Ich würde nicht behaupten, dass viele Menschen in Russland die Bombardierung von Städten oder absolut barbarische Taten, wie jene, die auf das kulturelle Erbe der Ukraine abzielen, unterstützen. Ihnen wird jedoch gesagt, dass so etwas nicht passiere, dass das russische Militär nur Militäreinrichtungen angreife, dass unsere Armee ehrenhaft sei und dass ukrainischen ZivilistInnen kein Leid geschehe. Wer in Russland fernsieht, befindet sich in einer Informationsblockade. Unsere Aufgabe besteht darin, zu gewährleisten, dass die Informationen alle erreichen.

In nur 18 Monaten wurde FAR zu einer von Russlands aktivsten und bekanntesten Antikriegsbewegungen. Wie konnte FAR dies in so kurzer Zeit erreichen?

LV: Den Wunsch nach Einigkeit gibt es schon lange. Die Menschen wussten bereits, wer in Russland oppositionell und politisch aktiv war, und all diese AkteurInnen hatten bereits ein Publikum. Als wir auftraten und sagten, dass wir uns mit verschiedenen Leuten für ein gemeinsames Ziel zusammentun wollten und dass es Zeit ist, die Kräfte zu vereinen und die Details später festzulegen, erfüllten wir diesen Wunsch nach Einigkeit. Nachdem Nawalny verhaftet und sein Hauptsitz aufgelöst wurde, gab es keine nennenswerte politische Kraft mehr in Russland, die es wagte, sich zu äußern und sich dem Regime entgegenzustellen. Hier kamen wir ins Spiel – sehr schnell, unerwartet und klug.

Ein weiterer Grund ist, dass wir viele Unterstützungsformate bieten, und wer unsere Hilfe annimmt, wird in unsere Aktivitäten involviert. Wir fanden die Stärke, die Kompetenzen und genug Menschen, um etwas aufzubauen und schnell viele Projekte zu starten. Wir sind kluge, dynamische Frauen, die keine Angst haben, ihre Meinung zu sagen. Und wir arbeiten viel.

Was bedeutet Ihnen der Erfolg von FAR in Russland und gibt er Ihnen Hoffnung für die Zukunft?

LV: Da eines meiner Hauptprojekte bei FAR „Women‘s Truth“ ist, sehe ich ein Erfolgszeichen in der Anzahl der Berichte von AktivistInnen in Russland, die Fotos senden, wie sie die Zeitung ausgedruckt und verteilt haben. Das sagt mir, dass meine Arbeit nicht vergeblich ist und handfesten Nutzen bringt.

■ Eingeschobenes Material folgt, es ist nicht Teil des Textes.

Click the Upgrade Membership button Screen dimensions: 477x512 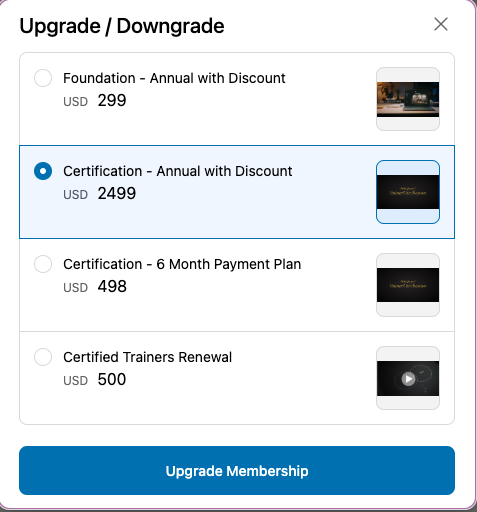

Auf Telegram haben wir einen anonymen Bot, über den uns Leute alle möglichen Nachrichten schicken, und wir sehen häufig welche wie diese: „Vielen Dank, dass ihr da seid, denn dank euch verliere ich nicht die Hoffnung für das Leben und die Welt. Ihr gebt mir das Gefühl, dass es noch jemanden gibt, der versucht, Widerstand zu leisten.“ Das zeigt mir deutlich, wie wichtig und notwendig unsere Arbeit ist.

Gibt es noch etwas, das Sie mitteilen möchten?

LV: Ich möchte den europäischen Behörden nur klarmachen, dass sie nicht glauben dürfen, in Russland gebe es keinen Widerstand, und dass sie einer Rhetorik nicht glauben dürfen, die RussInnen verallgemeinert und entmenschlicht. Dass sie Organisationen unterstützen sollten, die UkrainerInnen helfen, aber auch solche, die gegen Unterdrückung kämpfenden RussInnen helfen. Dass sie politische Häftlinge unterstützten sollten. Wir brauchen wirklich Hilfe und Menschen, die an uns glauben.